Wilson has wrestled with some deep personal darkness over the last few years just as the world took a turn for the darkly incomprehensible. From 2015 to our present day, Wilson endured the deaths of his father and two close friends, the end of a six-year relationship, and the dissolution of Aan’s original lineup. The band that had once toured with the likes of Smashing Pumpkins and Built to Spill had skidded into uncertainty, just as Wilson’s personal life seemed again and again to be struck with grief and difficulty.
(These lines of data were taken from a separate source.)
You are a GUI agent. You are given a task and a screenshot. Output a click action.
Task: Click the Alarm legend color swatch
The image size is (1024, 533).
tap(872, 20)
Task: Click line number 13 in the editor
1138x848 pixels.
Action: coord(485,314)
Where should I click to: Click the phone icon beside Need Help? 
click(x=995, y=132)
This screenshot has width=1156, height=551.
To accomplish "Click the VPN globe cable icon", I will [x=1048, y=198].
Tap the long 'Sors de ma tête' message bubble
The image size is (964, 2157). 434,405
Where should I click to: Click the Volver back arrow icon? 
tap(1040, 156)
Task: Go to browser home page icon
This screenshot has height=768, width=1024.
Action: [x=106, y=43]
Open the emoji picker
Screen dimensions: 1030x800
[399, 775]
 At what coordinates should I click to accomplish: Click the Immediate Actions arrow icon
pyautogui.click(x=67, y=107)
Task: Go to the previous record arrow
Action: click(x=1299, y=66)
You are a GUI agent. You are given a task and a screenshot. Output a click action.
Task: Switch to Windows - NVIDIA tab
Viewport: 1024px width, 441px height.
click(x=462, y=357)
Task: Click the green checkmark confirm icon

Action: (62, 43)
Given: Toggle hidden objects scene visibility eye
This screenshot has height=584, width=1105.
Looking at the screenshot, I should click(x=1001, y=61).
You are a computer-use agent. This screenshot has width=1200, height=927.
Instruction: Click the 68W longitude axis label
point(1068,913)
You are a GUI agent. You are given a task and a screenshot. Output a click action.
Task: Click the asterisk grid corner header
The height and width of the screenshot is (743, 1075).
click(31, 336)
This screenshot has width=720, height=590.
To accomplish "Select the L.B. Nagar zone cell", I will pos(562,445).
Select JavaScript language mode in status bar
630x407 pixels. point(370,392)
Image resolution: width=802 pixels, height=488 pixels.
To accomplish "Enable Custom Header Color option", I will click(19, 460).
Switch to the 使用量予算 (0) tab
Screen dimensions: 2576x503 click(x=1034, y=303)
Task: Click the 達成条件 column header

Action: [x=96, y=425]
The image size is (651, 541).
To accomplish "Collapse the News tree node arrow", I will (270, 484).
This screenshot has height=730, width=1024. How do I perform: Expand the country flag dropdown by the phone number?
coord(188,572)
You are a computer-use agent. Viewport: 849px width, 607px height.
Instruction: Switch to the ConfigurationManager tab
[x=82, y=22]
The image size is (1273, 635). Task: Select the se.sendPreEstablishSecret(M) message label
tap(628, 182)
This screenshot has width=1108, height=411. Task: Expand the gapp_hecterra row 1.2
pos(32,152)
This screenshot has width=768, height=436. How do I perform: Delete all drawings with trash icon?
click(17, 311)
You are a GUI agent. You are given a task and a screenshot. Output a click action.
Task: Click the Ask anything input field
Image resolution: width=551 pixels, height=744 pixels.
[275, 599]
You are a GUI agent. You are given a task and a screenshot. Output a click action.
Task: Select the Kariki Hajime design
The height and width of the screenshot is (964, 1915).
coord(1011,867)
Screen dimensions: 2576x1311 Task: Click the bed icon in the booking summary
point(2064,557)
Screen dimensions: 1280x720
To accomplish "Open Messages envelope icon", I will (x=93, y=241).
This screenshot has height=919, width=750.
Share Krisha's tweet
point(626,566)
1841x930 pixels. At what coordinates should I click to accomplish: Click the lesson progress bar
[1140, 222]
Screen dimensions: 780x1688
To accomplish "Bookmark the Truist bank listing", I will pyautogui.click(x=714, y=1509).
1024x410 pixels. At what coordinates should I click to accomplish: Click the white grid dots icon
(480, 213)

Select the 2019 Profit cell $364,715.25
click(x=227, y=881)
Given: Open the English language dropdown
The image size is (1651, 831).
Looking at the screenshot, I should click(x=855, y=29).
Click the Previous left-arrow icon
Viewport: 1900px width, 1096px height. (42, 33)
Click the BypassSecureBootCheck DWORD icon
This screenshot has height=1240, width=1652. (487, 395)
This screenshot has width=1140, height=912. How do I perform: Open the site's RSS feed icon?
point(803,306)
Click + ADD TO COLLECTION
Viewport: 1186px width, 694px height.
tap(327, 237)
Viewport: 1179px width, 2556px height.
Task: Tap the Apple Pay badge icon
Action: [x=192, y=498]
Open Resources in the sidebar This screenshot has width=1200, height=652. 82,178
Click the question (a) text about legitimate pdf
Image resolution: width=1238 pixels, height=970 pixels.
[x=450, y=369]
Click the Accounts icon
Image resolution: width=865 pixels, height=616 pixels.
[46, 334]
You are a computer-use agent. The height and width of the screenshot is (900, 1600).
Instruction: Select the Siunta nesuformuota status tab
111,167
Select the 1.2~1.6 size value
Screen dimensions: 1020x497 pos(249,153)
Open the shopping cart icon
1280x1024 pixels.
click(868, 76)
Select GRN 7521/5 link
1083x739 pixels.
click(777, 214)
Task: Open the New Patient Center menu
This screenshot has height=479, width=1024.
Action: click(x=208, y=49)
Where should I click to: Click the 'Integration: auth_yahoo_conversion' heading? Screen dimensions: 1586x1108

Even as we spoke, his new girlfriend had just suffered multiple fractures in her arm days before, her limb crooked in an S-shape from a slip on unprecedented Portland snowfall ice.
And yet out of these rough times, Wilson wrote an album brimming with brightness along with its heavier, darker surges of guitar distortion. Titled Dada Distractions, the album has a spirit of lighthearted freedom and rebirthed vitality, a counterbalance to the woe. “There’s a playfulness to the music; everything is in jest. It’s not heavy for its own sake. I try to have balance of light and dark,” he said. “When things were getting kind of heavy for me, a lot of it seemed absurd. I like the term ‘Dada’ as just being absurdist, and I felt like things were so out of control it resonated with me. Distractions were kind of representative of everything pulling away from the task at hand.”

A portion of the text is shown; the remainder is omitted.